Sometimes the best strategy is to do nothing at all.
It occurred to me recently as I was thinking about the financial markets that there’s a strong possibility we’re in the same situation we were in between January 2, 2014 and January 4, 2016. During that time, the markets didn’t do much – they went up, but a lot of volatility occurred, and by the fall of 2015, everyone thought for sure we were headed for a recession. The markets were acting funny, and people were convinced that the bull we’d been in since the end of 2009 was officially over.
Then, between January 25, 2016, and October 9, 2019, the Dow Jones Industrial Average gained a little better than 60 percent, not including dividends. Even though most people’s accounts were positive, we were bombarded all the time during that two-year period between ’14 and ’16 that the bull was dead. Many people were still making money. They just weren’t making as much money.

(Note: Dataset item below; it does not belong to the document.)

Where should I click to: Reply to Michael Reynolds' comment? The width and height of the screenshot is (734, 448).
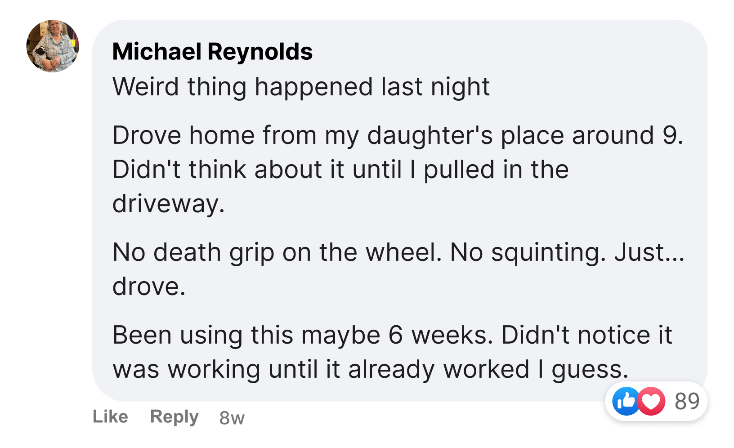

The reality is that we do sometimes go through these periods where the markets gyrate up and down and there’s a bunch of gibberish made up by journalists. But, this volatility is worth looking into, and some of you have decided to make some portfolio adjustments now, while we’re not in a recession. And that’s okay.
What I do find somewhat problematic is that, when the markets go nowhere, the best thing for investors to do might be to sit on your hands. Most of the stocks we own are solid American companies who continue to innovate, and whose worth will be realized by investors. But these will also gyrate back and forth, and we won’t know who the true winners are until we’re out of this market period we’re in.
People often take volatility as a time to make a lot of changes in their investments, and while we are actively monitoring your portfolios, I can assure you – and trust me, in my business, I rarely get to make guarantees – but I can tell you that between now and the next election, you’ll be hearing a few soundbites over and over: Trump. China. Impeach. Brexit. Boeing planes grounded. GM strike. Loss of consumer confidence. Impeach.
In my opinion however, all of that is just noise along the investment path.
Here’s the deal. If you’re going to need your money in, the next 24-36 months or so, please, give us a call and let’s talk. But, if you’re a longer term investor, it may be best to sit tight and ignore the news. Mentally remind yourself that most of your investments are a bet on the growth and innovation of America, and nothing else.
When I got into this business in February 1997, the Down Jones Industrial Average was right around 7,000. Currently, it’s around 26,000. I had no idea what the markets would do back then, and while I don’t have a crystal ball to forecast the next 22 years, I do believe that American ingenuity should continue to advance, and that the markets should reflect that ingenuity.